*DOCUMENT PASSAGE*.
--- --- ---
The Grand Concourse is an integrated walkway and green space network connecting 10 municipalities in the Province of Newfoundland and Labrador. It has over  of walkways linking every major park, river, pond, and green space in the Northeast Avalon region. The Grand Concourse is managed by the Grand Concourse Authority, a non-profit organization with a board of directors made up of representatives from a variety of community-based and government groups.

Origins 
The Grand Concourse was first developed through the generosity of the Johnson Family Foundation with Paul Johnson as its president and founder. A series of studies commissioned between 1989 and 1992 by the Foundation established the feasibility of connecting walks and parks via the publicly owned shorelines of aquatic networks throughout the St. John's Urban Region. Trails had already been built by St. John's, the Province of Newfoundland and Labrador, Parks Canada, and the Quidi Vidi/Rennie's River Development Foundation, providing a start for the Grand Concourse. Four demonstration Walkways were built by the Johnson Family Foundation:

 Lake-to-Lookout
 Cuckold Cove (from Signal Hill to Quidi Vidi Lake)
--- --- ---
*GIVEN INFORMATION*.
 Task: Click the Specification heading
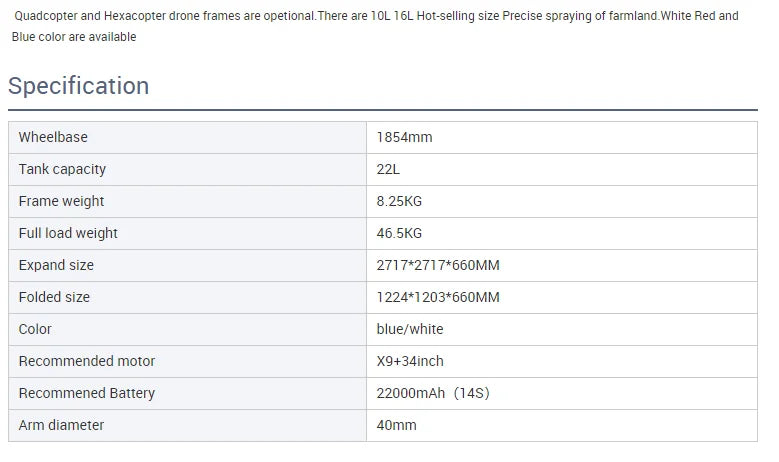click(x=79, y=86)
--- --- ---
*THE TASK*.
Answer these from the Grand Concourse text above:
1. How many municipalities does the Grand Concourse connect?
2. Which organization manages the Grand Concourse?
3. Between which years were the Johnson Family Foundation's studies commissioned?

*EXPECTED ANSWER*.
1. 10
2. The Grand Concourse Authority
3. 1989 and 1992